Penulis: Alberta Prabarini | 21 April 2022

Kelahiran di Musim Bunga


Di awal musim hujan tahun lalu, ketika bunga-bunga dari pepohonan buah mulai bermunculan, Rombong Sako Napu ramai bermalam di tana peranoon Padang Padero. Rombong itu terdiri dari keluarga besar Induk Bedayung dan Induk Nguncang. Jumlahnya mencapai 60 kepala, mulai dari orang dewasa, remaja, hingga anak-anak. Jika Orang Rimba bermalam di tana peranoon, artinya mereka sedang menanti kedatangan seorang anak dari perut sang induk yang merupakan bagian dari rombong itu. Mereka juga biasa menyebutnya nunggu gabat. Kali ini, adalah Induk Betiang yang baru saja melahirkan seorang anak laki-laki bernama Sereno Bungo, anak kelimanya dengan Bepak Betiang.


Menentukan Tana Peranoon

Biasanya, pada usia kehamilan yang ke tujuh bulan, para rerayo (orang yang dituakan) akan menentukan di mana lokasi tana peranoon yang cocok untuk nunggu gabat. Tana peranoon adalah tempat tinggal sementara yang dihuni oleh para keluarga ibu melahirkan. Mereka tinggal di sana hingga jabang bayi keluar dan juga setelah bayi berumur dan siap mandi aik, biasanya setelah usianya melewati dua purnama.

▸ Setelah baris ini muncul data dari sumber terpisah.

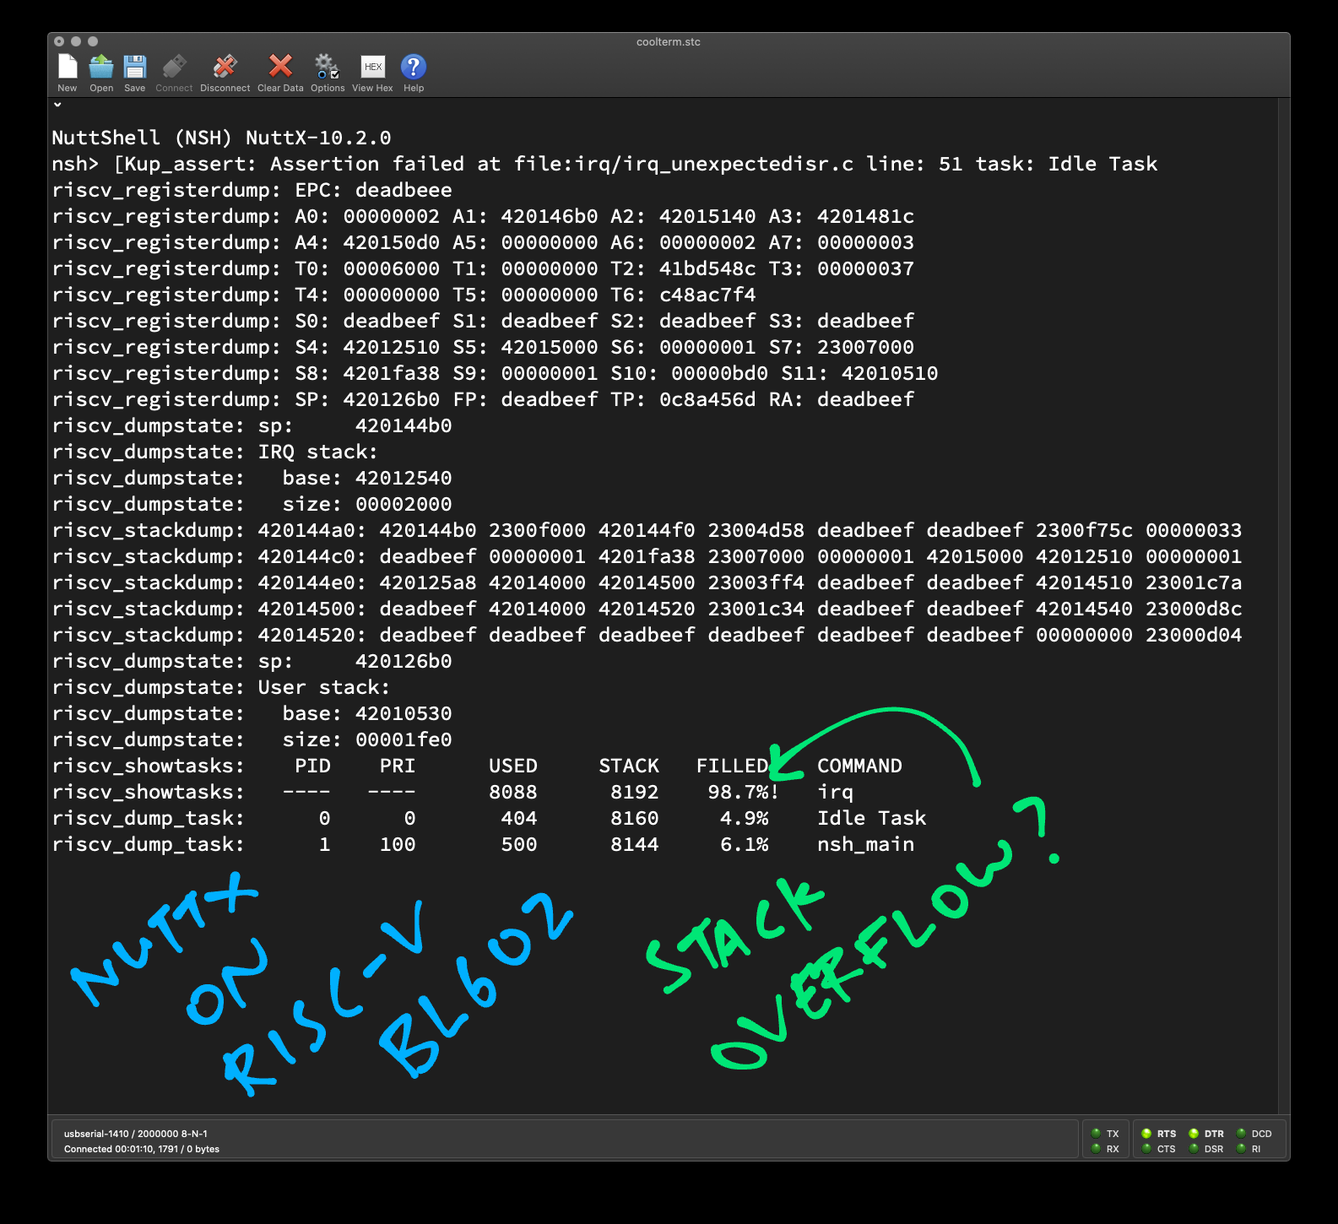Switch to View Hex mode

(x=372, y=68)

Lokasi tana peranoon biasanya berbeda dengan lokasi rumah, sehingga orang yang akan tinggal di tana peranoon juga harus memboyong beberapa barang rumah tangga seperti kain, alat masak, dan alat berburu selama bertahan hidup di sana. Karena saat itu bertepatan dengan awal musim bunga, maka tana peranoon yang dipilih adalah Padang Padero (hutan buah kelengkeng) milik Induk Bedayung di daerah Serenti agar mereka bisa sekaligus menjaga batang-batang buah dari serangan beruk yang biasanya memakan bunga-bunga yang mulai tumbuh. Kelompok penjaga nuaron (hutan buah-buahan) paling seru adalah anak-anak, biasanya di sela belajar dan dahan-dahan duriyon mulai bergoyang, artinya ada kawanan beruk datang. Langsunglah anak-anak berteriak “Oy! Oy!! Oy!!” sambil setengah berlari menakut-nakuti beruk sampai kawanannya pergi.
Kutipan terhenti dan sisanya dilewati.